AIM OF THE EXERCISE » Take every line in the entries that includes the word "with" and copy it.

DATA FOR THIS EXERCISE »

——

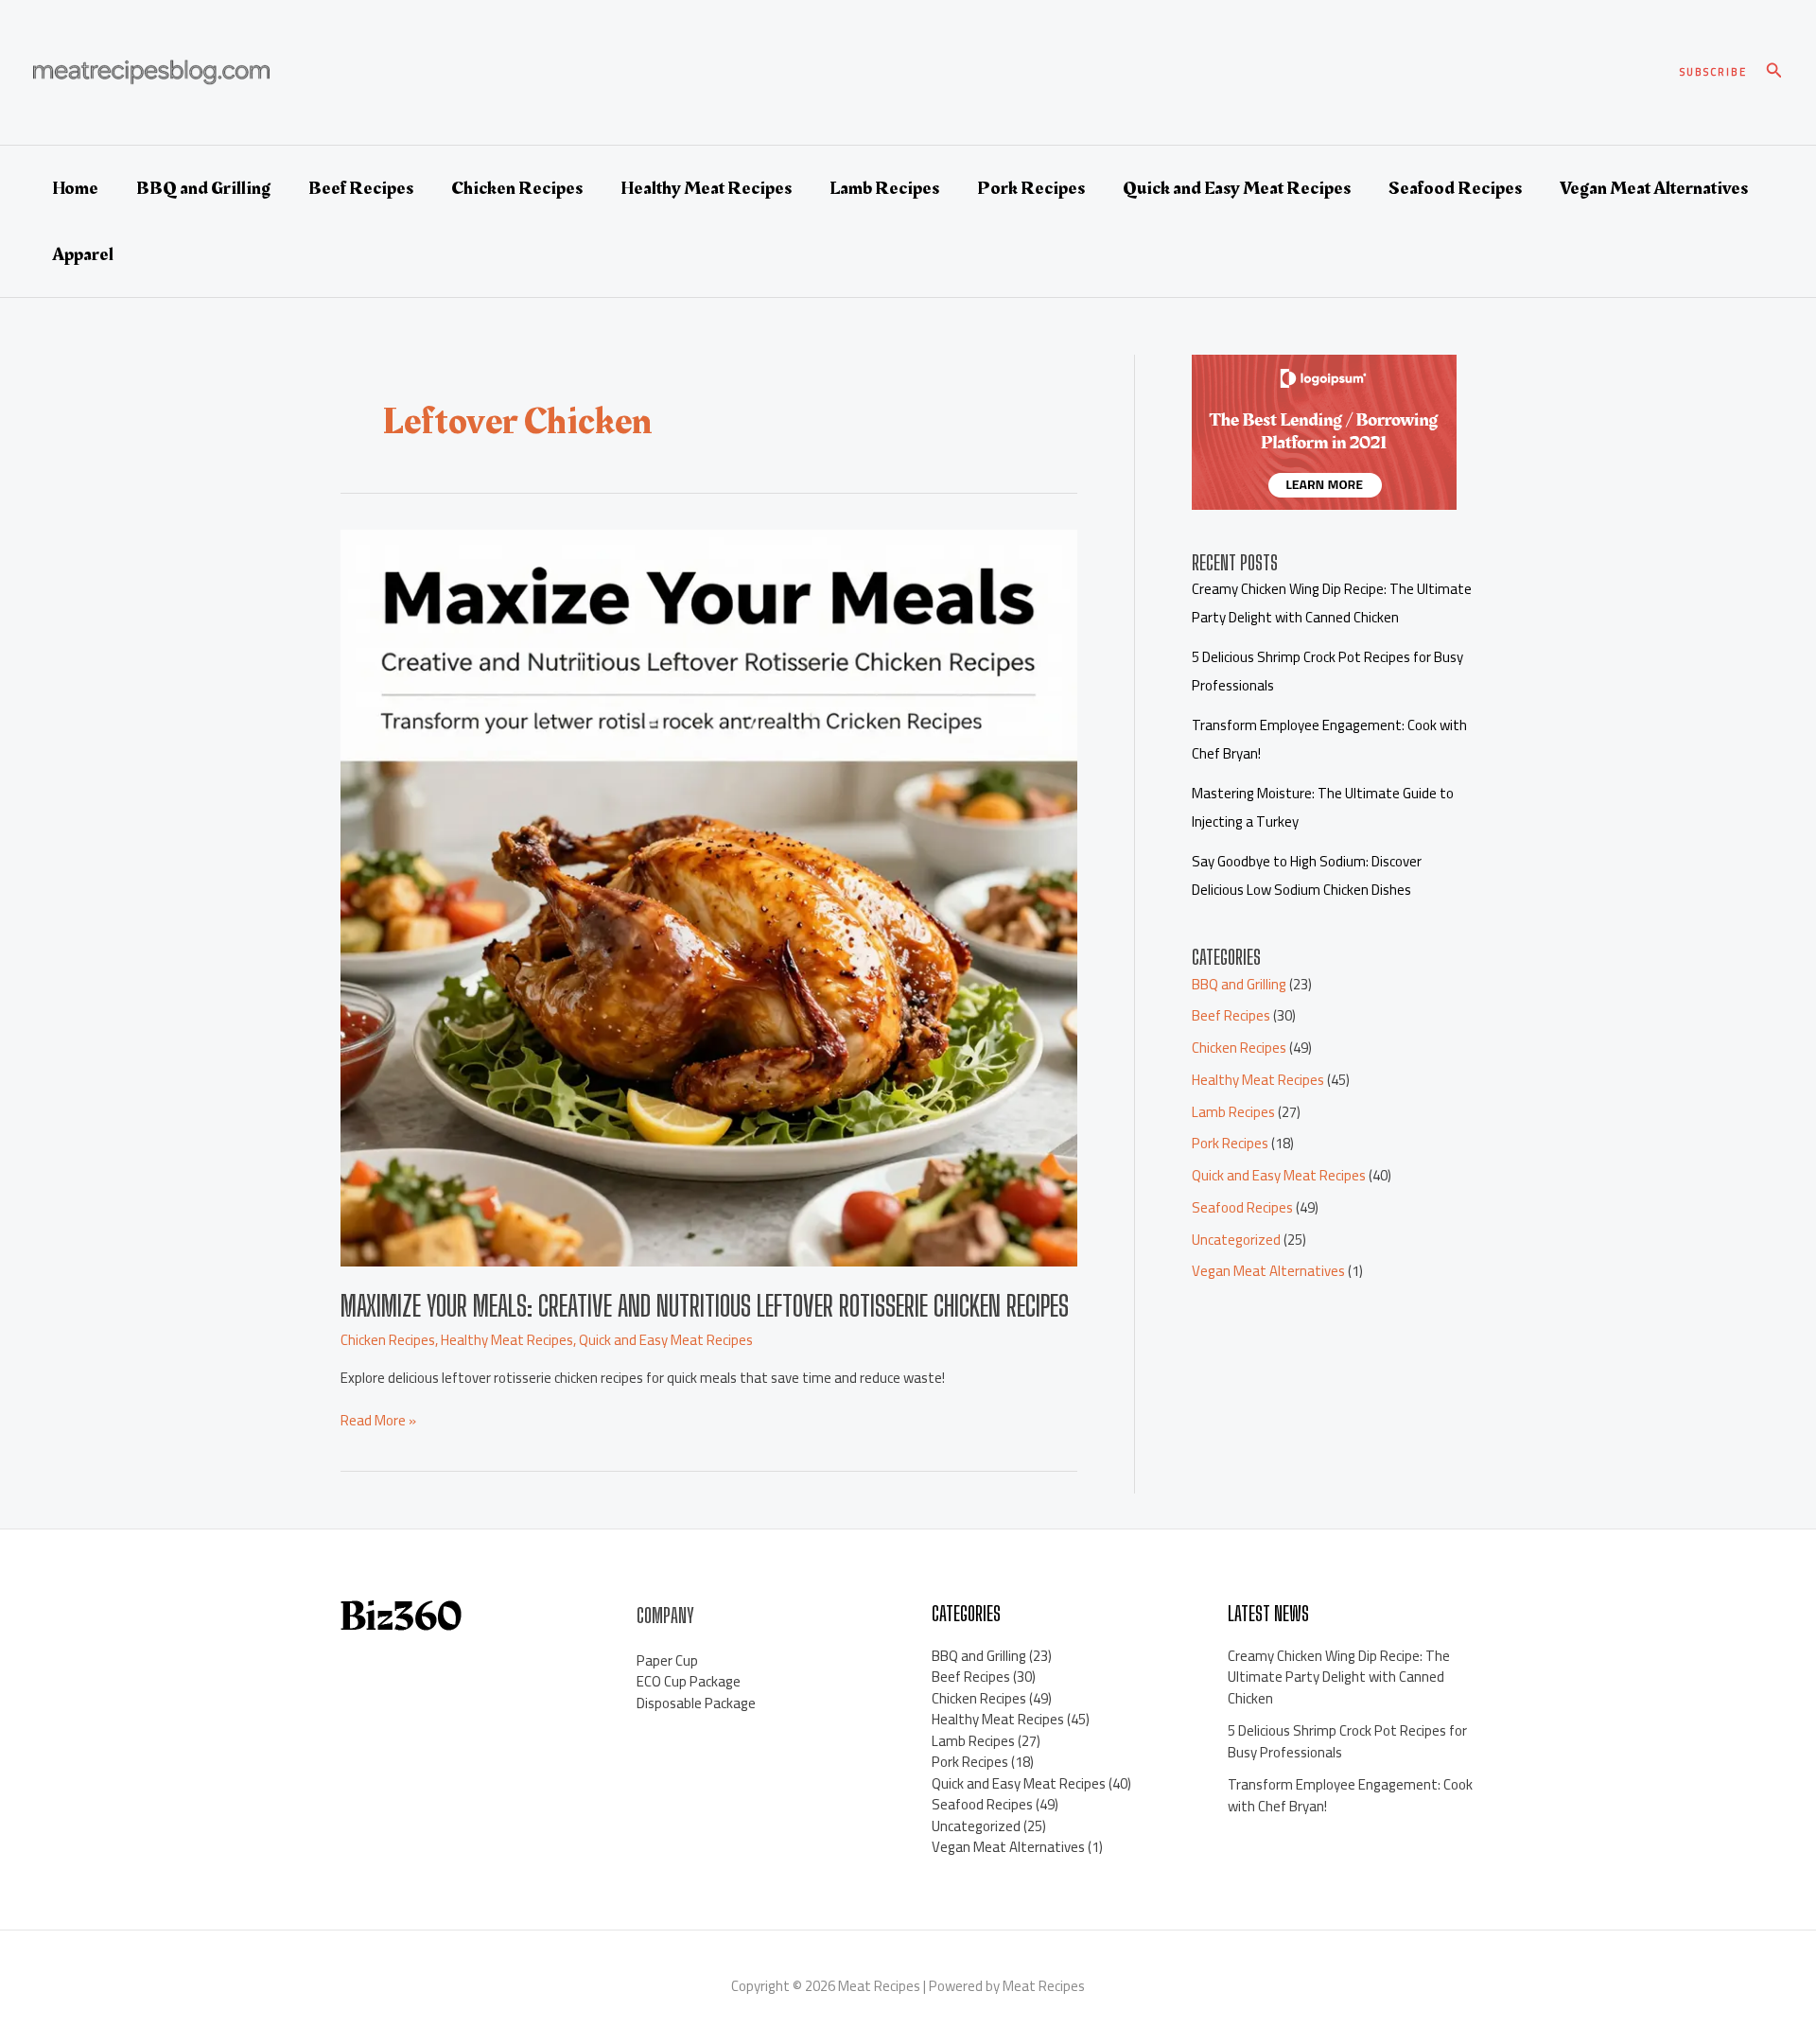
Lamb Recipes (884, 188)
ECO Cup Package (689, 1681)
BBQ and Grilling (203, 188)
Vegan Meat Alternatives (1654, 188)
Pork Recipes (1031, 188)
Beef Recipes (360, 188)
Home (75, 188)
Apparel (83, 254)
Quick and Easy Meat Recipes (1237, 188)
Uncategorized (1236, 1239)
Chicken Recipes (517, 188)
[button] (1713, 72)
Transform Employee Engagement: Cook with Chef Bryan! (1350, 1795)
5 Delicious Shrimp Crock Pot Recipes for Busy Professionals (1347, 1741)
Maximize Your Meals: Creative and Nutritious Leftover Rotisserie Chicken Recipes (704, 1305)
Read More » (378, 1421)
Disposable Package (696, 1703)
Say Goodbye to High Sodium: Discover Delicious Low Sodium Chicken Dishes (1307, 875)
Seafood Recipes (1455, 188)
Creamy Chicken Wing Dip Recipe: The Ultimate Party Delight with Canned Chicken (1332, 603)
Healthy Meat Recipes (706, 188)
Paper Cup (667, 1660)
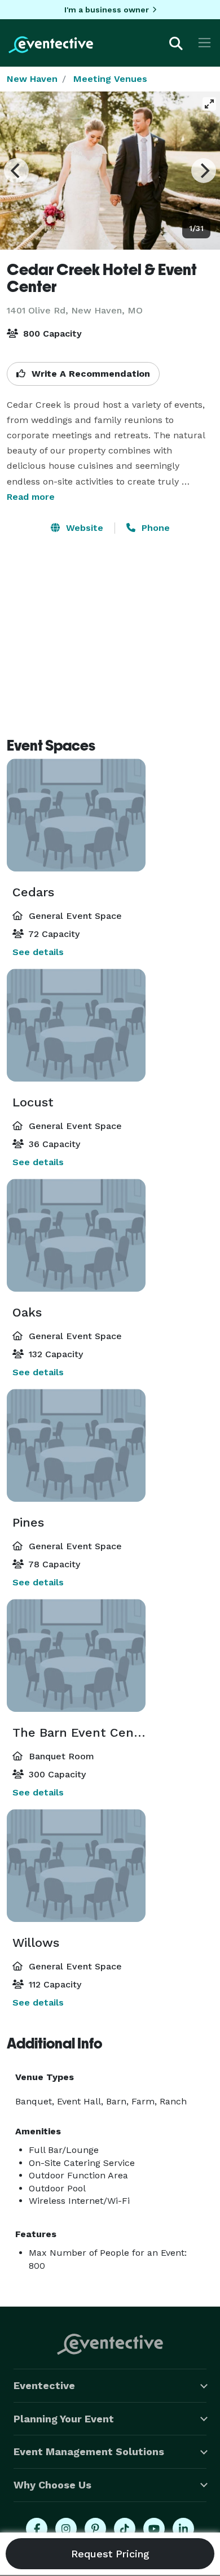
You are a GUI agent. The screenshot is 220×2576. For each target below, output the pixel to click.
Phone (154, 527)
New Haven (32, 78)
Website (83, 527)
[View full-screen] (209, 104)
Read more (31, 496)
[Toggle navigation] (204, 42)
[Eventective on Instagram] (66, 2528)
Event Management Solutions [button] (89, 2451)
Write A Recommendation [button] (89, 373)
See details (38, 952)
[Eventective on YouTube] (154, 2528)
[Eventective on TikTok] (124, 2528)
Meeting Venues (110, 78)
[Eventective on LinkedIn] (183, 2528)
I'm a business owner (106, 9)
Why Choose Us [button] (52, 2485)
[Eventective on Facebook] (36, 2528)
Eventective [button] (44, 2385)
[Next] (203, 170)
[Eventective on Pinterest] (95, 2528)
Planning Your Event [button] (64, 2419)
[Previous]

——

RESPONSE TO THIS TASK »
Transform Employee Engagement: Cook with Chef Bryan! (1350, 1795)
Creamy Chicken Wing Dip Recipe: The Ultimate Party Delight with Canned Chicken (1332, 603)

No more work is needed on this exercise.